Every entry must come back exactly as it was written.

[Records for the exercise]

*** Block opens ***

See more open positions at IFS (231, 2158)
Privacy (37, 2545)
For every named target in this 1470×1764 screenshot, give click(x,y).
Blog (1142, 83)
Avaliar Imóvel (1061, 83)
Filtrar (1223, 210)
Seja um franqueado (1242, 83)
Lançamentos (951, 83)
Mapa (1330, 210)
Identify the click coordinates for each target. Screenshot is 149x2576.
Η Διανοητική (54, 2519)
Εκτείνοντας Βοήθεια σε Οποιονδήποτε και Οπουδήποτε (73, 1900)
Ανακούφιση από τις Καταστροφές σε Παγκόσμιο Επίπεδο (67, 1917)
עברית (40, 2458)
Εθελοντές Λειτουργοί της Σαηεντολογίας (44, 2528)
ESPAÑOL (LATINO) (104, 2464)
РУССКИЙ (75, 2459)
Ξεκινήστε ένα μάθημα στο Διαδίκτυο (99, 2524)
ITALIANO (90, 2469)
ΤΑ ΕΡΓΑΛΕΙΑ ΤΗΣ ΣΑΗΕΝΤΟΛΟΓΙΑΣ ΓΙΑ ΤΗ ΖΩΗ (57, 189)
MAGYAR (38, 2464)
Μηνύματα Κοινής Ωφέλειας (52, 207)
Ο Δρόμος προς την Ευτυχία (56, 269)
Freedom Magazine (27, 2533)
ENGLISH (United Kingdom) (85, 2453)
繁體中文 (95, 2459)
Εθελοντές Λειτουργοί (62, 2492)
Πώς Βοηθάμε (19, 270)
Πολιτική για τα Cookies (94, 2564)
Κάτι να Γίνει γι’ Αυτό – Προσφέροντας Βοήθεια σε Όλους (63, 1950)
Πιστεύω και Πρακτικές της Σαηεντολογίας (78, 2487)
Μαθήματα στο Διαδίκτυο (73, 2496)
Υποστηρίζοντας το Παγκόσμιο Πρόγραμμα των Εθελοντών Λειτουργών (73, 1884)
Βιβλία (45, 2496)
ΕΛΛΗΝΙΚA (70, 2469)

*** Block closes ***

[Response below]
See more open positions at IFS (231, 2158)
Privacy (37, 2545)
For every named target in this 1470×1764 screenshot, give click(x,y).
Blog (1142, 83)
Avaliar Imóvel (1061, 83)
Filtrar (1223, 210)
Seja um franqueado (1242, 83)
Lançamentos (951, 83)
Mapa (1330, 210)
Identify the click coordinates for each target. Screenshot is 149x2576.
Η Διανοητική (54, 2519)
Εκτείνοντας Βοήθεια σε Οποιονδήποτε και Οπουδήποτε (73, 1900)
Ανακούφιση από τις Καταστροφές σε Παγκόσμιο Επίπεδο (67, 1917)
עברית (40, 2458)
Εθελοντές Λειτουργοί της Σαηεντολογίας (44, 2528)
ESPAÑOL (LATINO) (104, 2464)
РУССКИЙ (75, 2459)
Ξεκινήστε ένα μάθημα στο Διαδίκτυο (99, 2524)
ITALIANO (90, 2469)
ΤΑ ΕΡΓΑΛΕΙΑ ΤΗΣ ΣΑΗΕΝΤΟΛΟΓΙΑΣ ΓΙΑ ΤΗ ΖΩΗ (57, 189)
MAGYAR (38, 2464)
Μηνύματα Κοινής Ωφέλειας (52, 207)
Ο Δρόμος προς την Ευτυχία (56, 269)
Freedom Magazine (27, 2533)
ENGLISH (United Kingdom) (85, 2453)
繁體中文 (95, 2459)
Εθελοντές Λειτουργοί (62, 2492)
Πώς Βοηθάμε (19, 270)
Πολιτική για τα Cookies (94, 2564)
Κάτι να Γίνει γι’ Αυτό – Προσφέροντας Βοήθεια σε Όλους (63, 1950)
Πιστεύω και Πρακτικές της Σαηεντολογίας (78, 2487)
Μαθήματα στο Διαδίκτυο (73, 2496)
Υποστηρίζοντας το Παγκόσμιο Πρόγραμμα των Εθελοντών Λειτουργών (73, 1884)
Βιβλία (45, 2496)
ΕΛΛΗΝΙΚA (70, 2469)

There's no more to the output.